In 2013 Gary Tobin, a principal officer in the Department of Finance, and Keith Walsh of the Revenue Commissioners, published a paper for the Economic and Social Review with the subheading “An Assessment of International Standards Shows why Ireland is Not a Tax Haven”. Once again, the OECD’s criteria provided the spine of the defence: they also added, “the paper does not take any ideological perspectives but rather focuses on the evidence-based arguments around the definition of tax havens”. No room in this discussion, it appears, for ideology or, indeed, ethics or fairness. Ireland, it argued, was not a tax haven just “an open economy with a favourable corporation tax regime”. Despite Irish purity, they also observed that Ireland “has on occasion been criticised for having characteristics similar to a tax haven”.

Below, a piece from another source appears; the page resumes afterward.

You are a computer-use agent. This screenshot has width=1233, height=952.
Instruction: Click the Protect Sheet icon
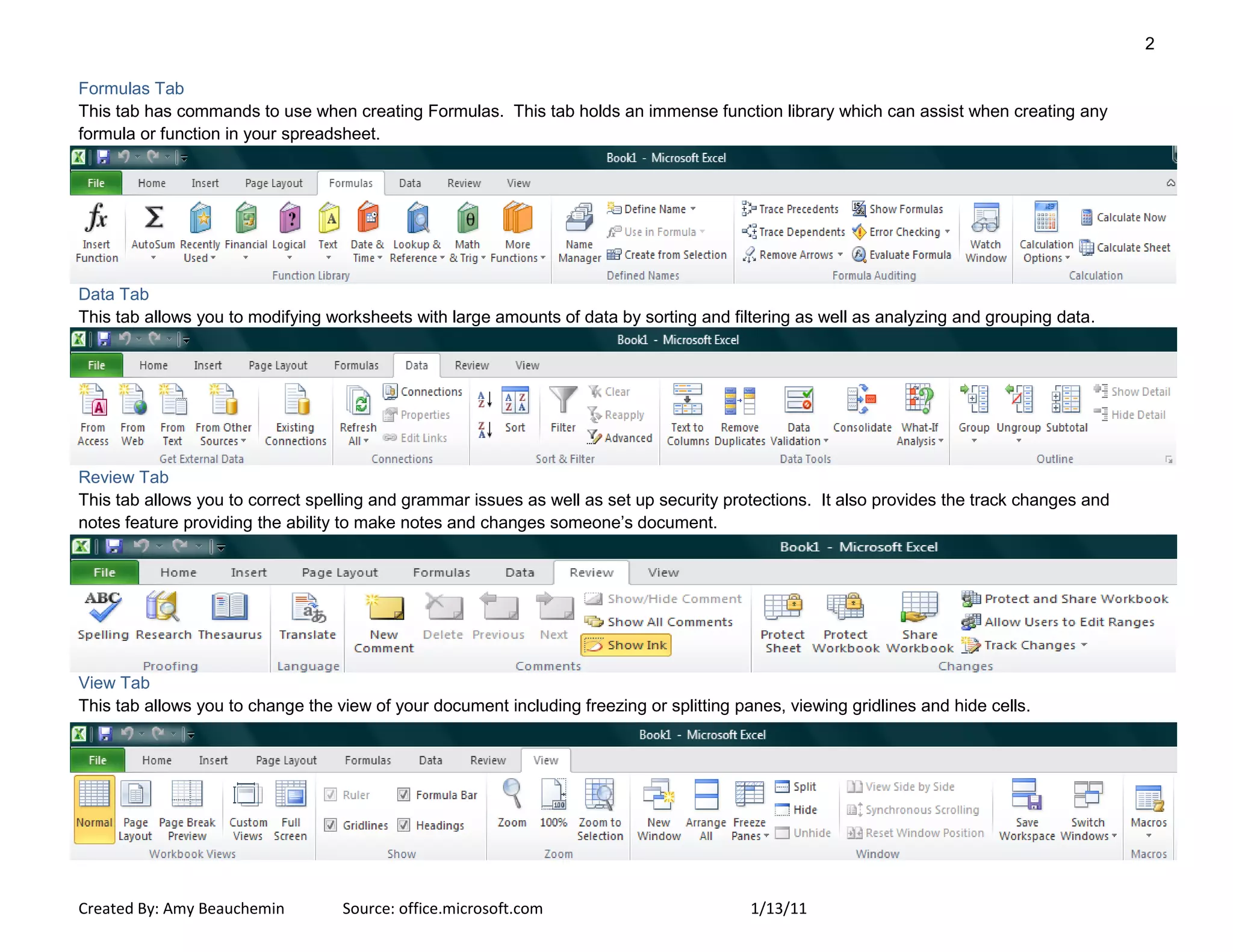pos(782,607)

One thing that irks Team Ireland is the reliance on a 1994 paper by US tax academics James Hines and Eric Rice, Fiscal Paradise: Foreign Tax Havens and American Business which identified Ireland as a tax haven. This paper has also been used by the authors of the report this week decried by Paschal Donohue. One of the chief complaints made about the Hines and Rice study is the focus on low corporation tax rates to identify tax havens. That the paper is still being used is surely not due to laziness or ignorance, but because the issue of corporation tax is still central to how Ireland is regarded internationally in relation to the movement of money.

But we can rest assured that, in the words of Tobin and Walsh, “there is no single and agreed definition of a tax haven”, so the Department of Finance can persist in denying what seems obvious to the rest of us eejits.